Taxable income encompasses all your earnings. This means all the income you received for the entire year. This income can be from earning wages, social security, and any other source of income. Any source that generates money paid to you is included in your taxable income. So, if you work and earn tips or bonuses, they are included as well. It is basically a total of every source of income. However, this is generally not the amount of money you will be taxed on because you still have deductions that will be subtracted from this amount.

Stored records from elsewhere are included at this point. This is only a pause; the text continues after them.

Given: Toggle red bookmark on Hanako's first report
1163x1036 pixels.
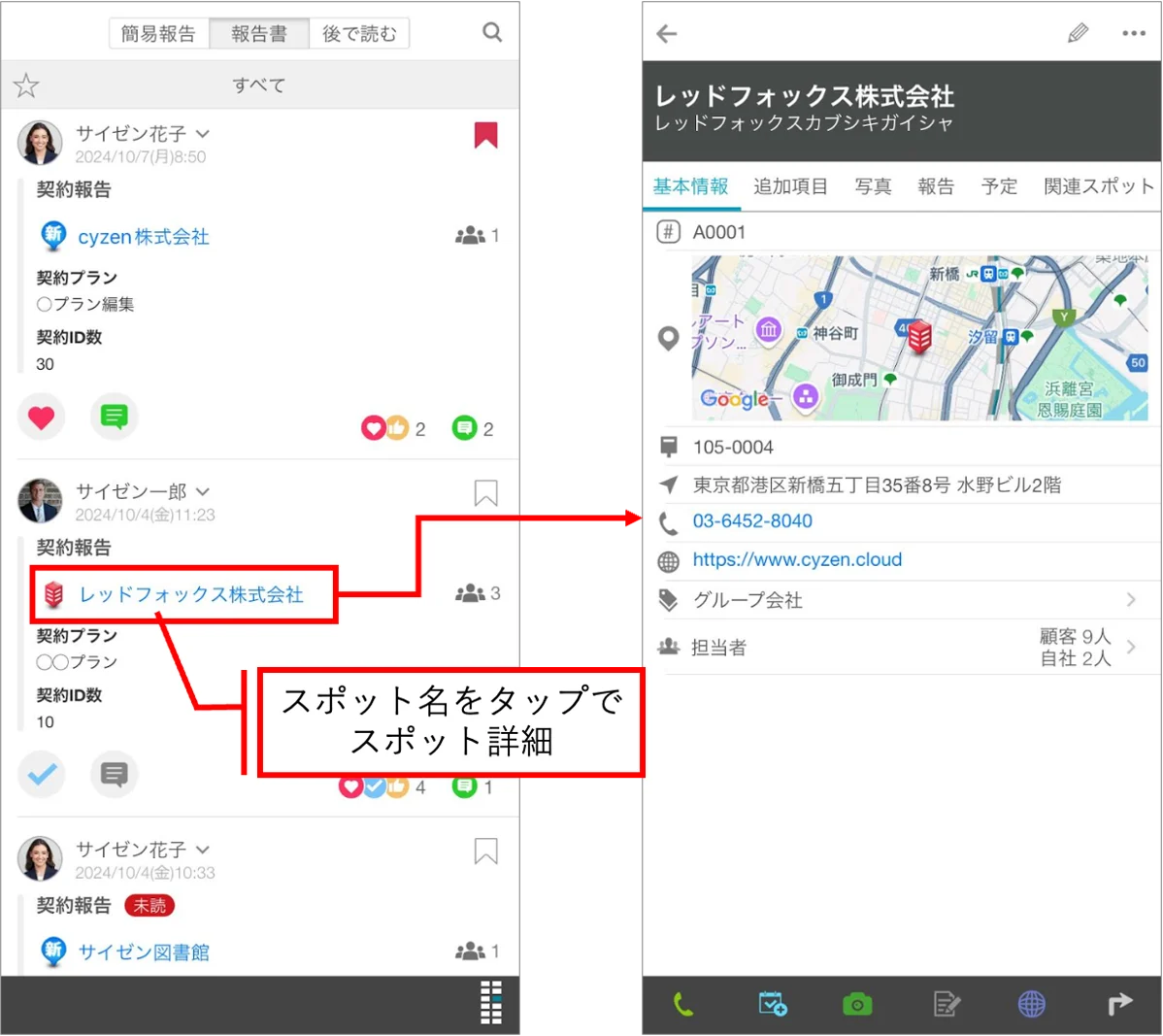Looking at the screenshot, I should click(485, 135).
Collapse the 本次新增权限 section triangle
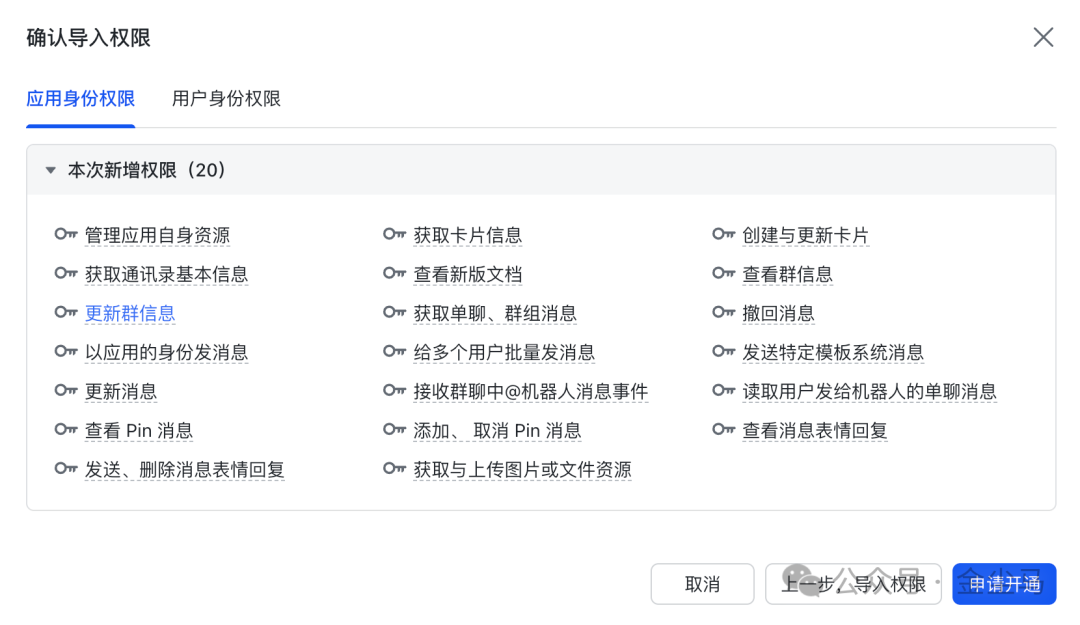The width and height of the screenshot is (1080, 625). 51,171
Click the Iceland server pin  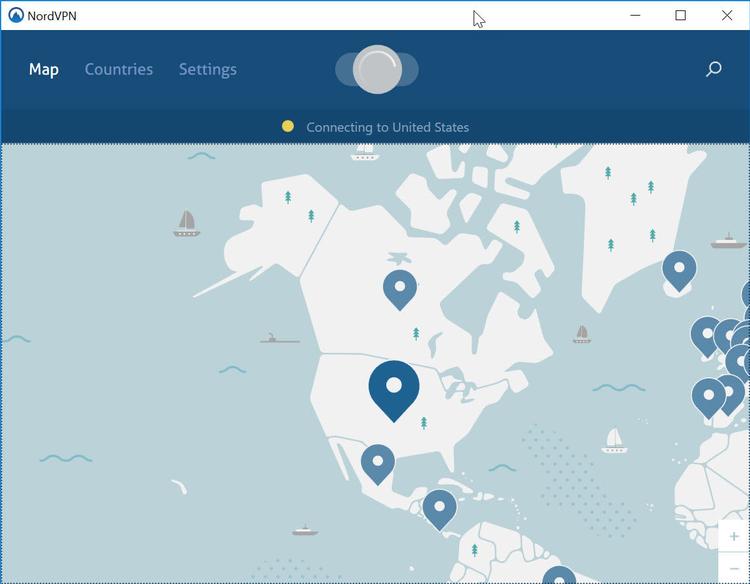click(679, 268)
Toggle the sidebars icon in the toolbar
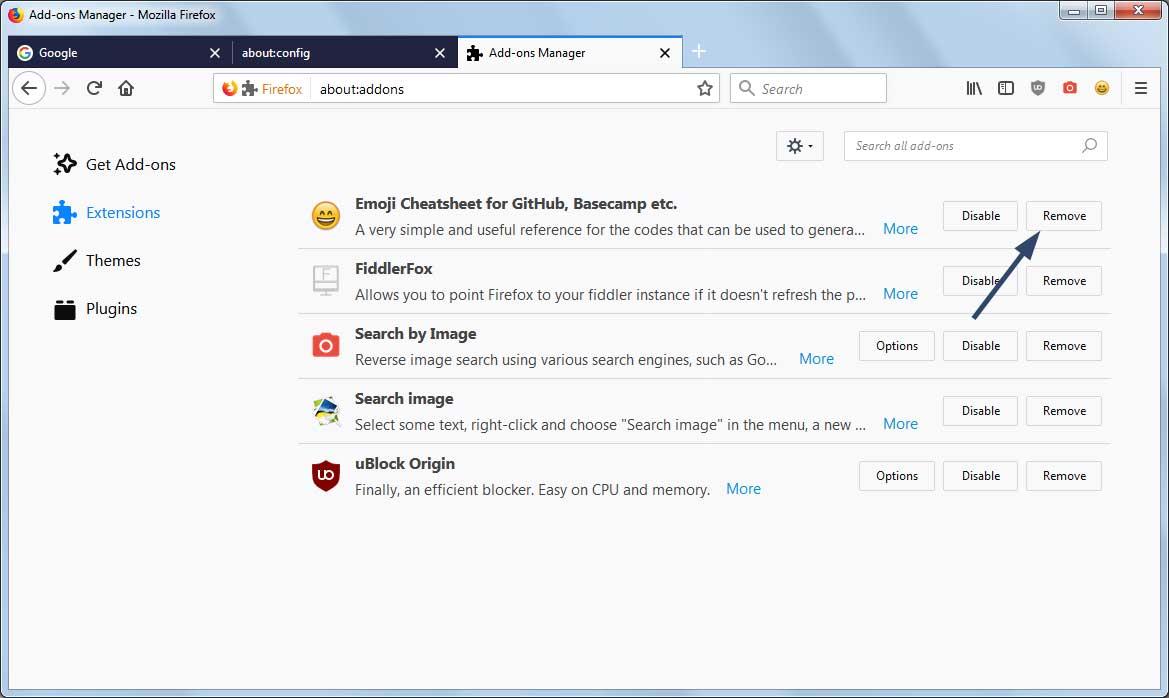The image size is (1169, 698). pyautogui.click(x=1005, y=88)
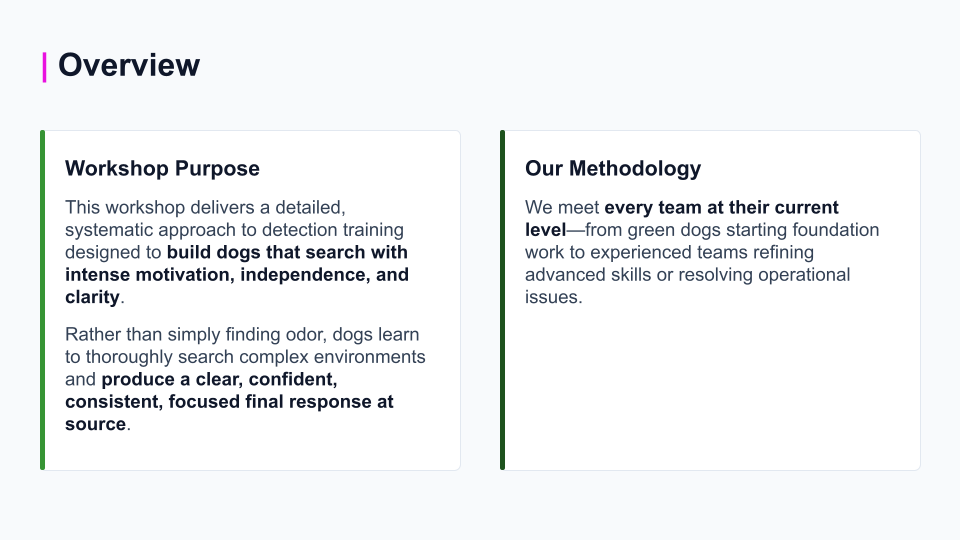Click the word 'issues.' in Methodology card

click(553, 297)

Adjusted gross income is your taxable income minus any deductions. This is where you get to take credit and apply it against your taxable income. There are standard deductions that are applied first. This means that there is a generic amount of money that you can subtract from your taxable income. This reduces the amount of money you have to pay taxes on. However, some people choose to do an itemized deduction. This is appropriate when your itemized deduction amount will exceed your standard deduction. So, if you have a lot of mortgage interest and medical expenses (just to name a few), you may get a larger amount than the standard deduction. This means you have to pay taxes on a smaller amount of your income.
So, when you are planning to do your taxes, know that you have to report every kind of income you received during the year. This is your taxable income. Then, you have to take a look at things you have paid for throughout the year that could be used as a deduction against your taxable income. When you subtract the two, that is your adjusted gross income.